__MATERIAL PROVIDED__:
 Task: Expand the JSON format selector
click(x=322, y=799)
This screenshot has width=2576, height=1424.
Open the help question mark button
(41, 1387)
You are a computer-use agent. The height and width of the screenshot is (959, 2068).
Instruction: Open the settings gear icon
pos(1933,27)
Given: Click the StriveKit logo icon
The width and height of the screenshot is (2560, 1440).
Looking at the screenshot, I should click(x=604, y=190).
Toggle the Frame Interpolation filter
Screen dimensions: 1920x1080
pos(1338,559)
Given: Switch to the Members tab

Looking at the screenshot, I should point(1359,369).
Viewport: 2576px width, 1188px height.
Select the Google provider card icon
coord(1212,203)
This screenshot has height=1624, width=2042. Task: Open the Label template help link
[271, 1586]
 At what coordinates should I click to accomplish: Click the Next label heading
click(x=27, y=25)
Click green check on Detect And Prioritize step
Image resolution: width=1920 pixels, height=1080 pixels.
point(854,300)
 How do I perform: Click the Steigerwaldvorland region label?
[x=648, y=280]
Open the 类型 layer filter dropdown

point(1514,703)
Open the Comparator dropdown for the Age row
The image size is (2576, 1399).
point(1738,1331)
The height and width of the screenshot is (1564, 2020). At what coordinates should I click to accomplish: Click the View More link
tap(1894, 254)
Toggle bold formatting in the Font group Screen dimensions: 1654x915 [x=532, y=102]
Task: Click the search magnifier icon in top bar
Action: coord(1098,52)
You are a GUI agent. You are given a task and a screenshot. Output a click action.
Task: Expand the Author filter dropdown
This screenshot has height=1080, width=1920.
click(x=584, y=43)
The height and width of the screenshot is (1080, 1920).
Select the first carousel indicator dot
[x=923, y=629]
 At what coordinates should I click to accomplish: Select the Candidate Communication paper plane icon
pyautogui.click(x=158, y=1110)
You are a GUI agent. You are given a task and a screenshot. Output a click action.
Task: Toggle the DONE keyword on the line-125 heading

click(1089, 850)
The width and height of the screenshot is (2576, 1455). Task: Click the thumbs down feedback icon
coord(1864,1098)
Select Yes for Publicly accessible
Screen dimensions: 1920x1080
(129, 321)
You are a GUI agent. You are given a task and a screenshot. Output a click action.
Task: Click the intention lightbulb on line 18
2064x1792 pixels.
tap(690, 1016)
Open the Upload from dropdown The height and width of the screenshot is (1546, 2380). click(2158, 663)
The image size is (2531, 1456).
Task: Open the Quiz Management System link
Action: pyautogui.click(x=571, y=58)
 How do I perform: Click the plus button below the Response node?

__GOAL OF THE EXERCISE__: Each line of the data is to be restated exactly.

__FINAL ANSWER__:
 Task: Expand the JSON format selector
click(x=322, y=799)
This screenshot has width=2576, height=1424.
Open the help question mark button
(41, 1387)
You are a computer-use agent. The height and width of the screenshot is (959, 2068).
Instruction: Open the settings gear icon
pos(1933,27)
Given: Click the StriveKit logo icon
The width and height of the screenshot is (2560, 1440).
Looking at the screenshot, I should click(x=604, y=190).
Toggle the Frame Interpolation filter
Screen dimensions: 1920x1080
pos(1338,559)
Given: Switch to the Members tab

Looking at the screenshot, I should point(1359,369).
Viewport: 2576px width, 1188px height.
Select the Google provider card icon
coord(1212,203)
This screenshot has height=1624, width=2042. Task: Open the Label template help link
[271, 1586]
 At what coordinates should I click to accomplish: Click the Next label heading
click(x=27, y=25)
Click green check on Detect And Prioritize step
Image resolution: width=1920 pixels, height=1080 pixels.
point(854,300)
 How do I perform: Click the Steigerwaldvorland region label?
[x=648, y=280]
Open the 类型 layer filter dropdown

point(1514,703)
Open the Comparator dropdown for the Age row
The image size is (2576, 1399).
point(1738,1331)
The height and width of the screenshot is (1564, 2020). At what coordinates should I click to accomplish: Click the View More link
tap(1894, 254)
Toggle bold formatting in the Font group Screen dimensions: 1654x915 [x=532, y=102]
Task: Click the search magnifier icon in top bar
Action: coord(1098,52)
You are a GUI agent. You are given a task and a screenshot. Output a click action.
Task: Expand the Author filter dropdown
This screenshot has height=1080, width=1920.
click(x=584, y=43)
The height and width of the screenshot is (1080, 1920).
Select the first carousel indicator dot
[x=923, y=629]
 At what coordinates should I click to accomplish: Select the Candidate Communication paper plane icon
pyautogui.click(x=158, y=1110)
You are a GUI agent. You are given a task and a screenshot. Output a click action.
Task: Toggle the DONE keyword on the line-125 heading

click(1089, 850)
The width and height of the screenshot is (2576, 1455). Task: Click the thumbs down feedback icon
coord(1864,1098)
Select Yes for Publicly accessible
Screen dimensions: 1920x1080
(129, 321)
You are a GUI agent. You are given a task and a screenshot. Output a click action.
Task: Click the intention lightbulb on line 18
2064x1792 pixels.
tap(690, 1016)
Open the Upload from dropdown The height and width of the screenshot is (1546, 2380). click(2158, 663)
The image size is (2531, 1456).
Task: Open the Quiz Management System link
Action: pyautogui.click(x=571, y=58)
 How do I perform: Click the plus button below the Response node?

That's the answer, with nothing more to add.